Randomly Forced, 2-D Planetary Turbulence of the Jovian Atmosphere

J. Y-K. Cho, A. P. Ingersoll (Caltech), L. M. Polvani (Columbia)

Recently, it has been demonstrated that the banded appearance and the zonal winds in the atmospheres of the giant planets can be well-modeled by idealizing the atmosphere as a shallow layer of turbulent fluid [Cho & Polvani, Science (1996)]. In that work, robust and steady jets form from random initial conditions and no forcing, in good qualitative agreement with the observed winds on all four of the giant planets.

In this work, we re-address the problem of jet morphology with a simple extension of the above model: random forcing with variable scale and correlation time. Such forcing can serve as a simple model of convection or baroclinic instability. Our objective here is to determine clearly the role of this forcing, which is independent of the flow, on the jet structures. To this end, we reduce the model to the non-divergent barotropic vorticity equation in spherical geometry. Similar systems were previously studied [see Rhines, Chaos (1994) and Cho & Polvani, Phys. Fluids (1996), and references therein]. Here, we extend the previous works by performing long-time simulations in full spherical geometry with a much broader exploration of the parameter space.

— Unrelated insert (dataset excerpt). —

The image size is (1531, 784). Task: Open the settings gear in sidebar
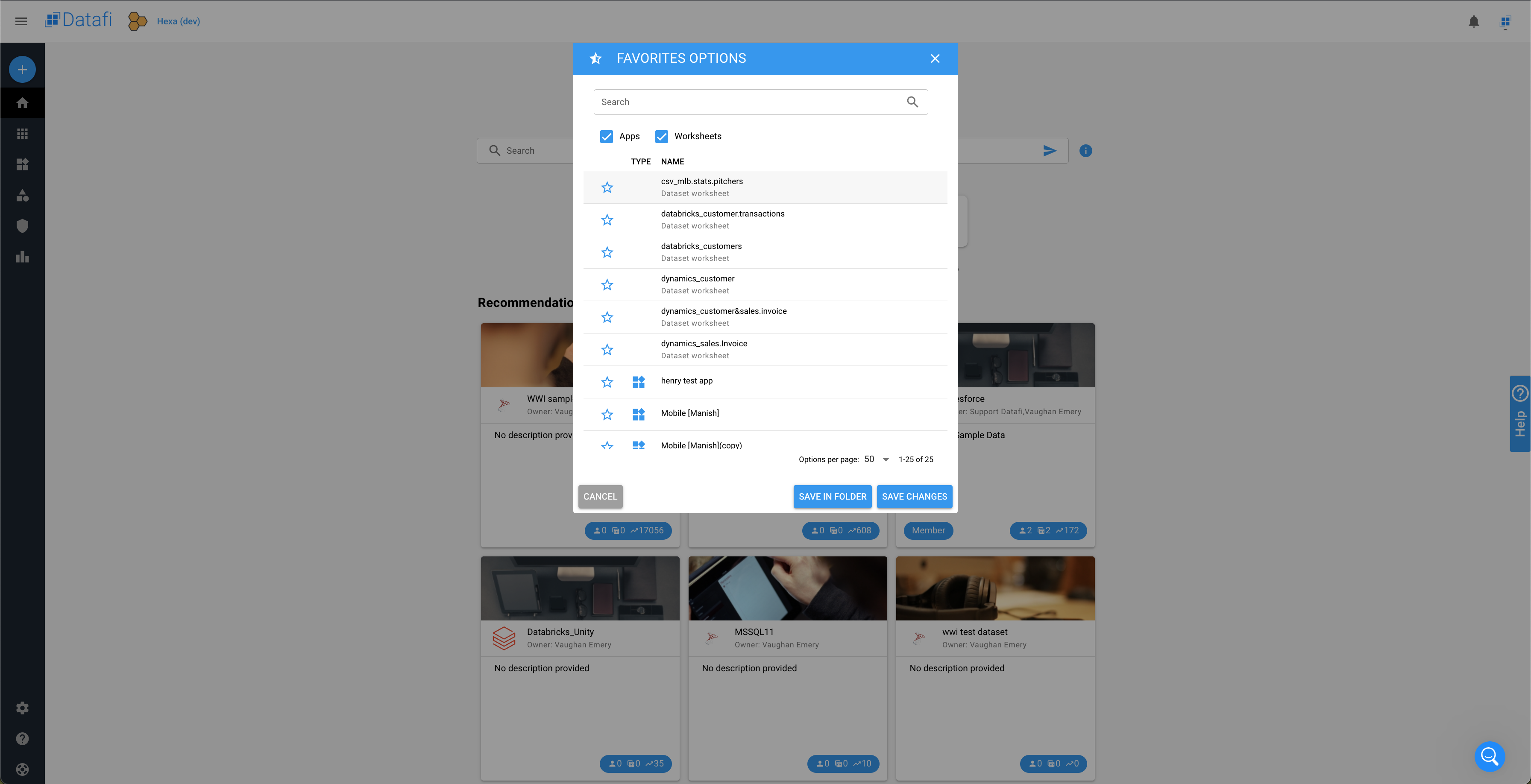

In our study, we find no region of parameter space that produces steady, robust jets as in the observations. Furthermore, when the forcing is not spatially symmetric, the banding becomes weak. These results strongly indicate that the simple random forcing used here and in many earlier works overwhelms the flow, and a more physical forcing, one that is affected in turn by the generated flow, is needed.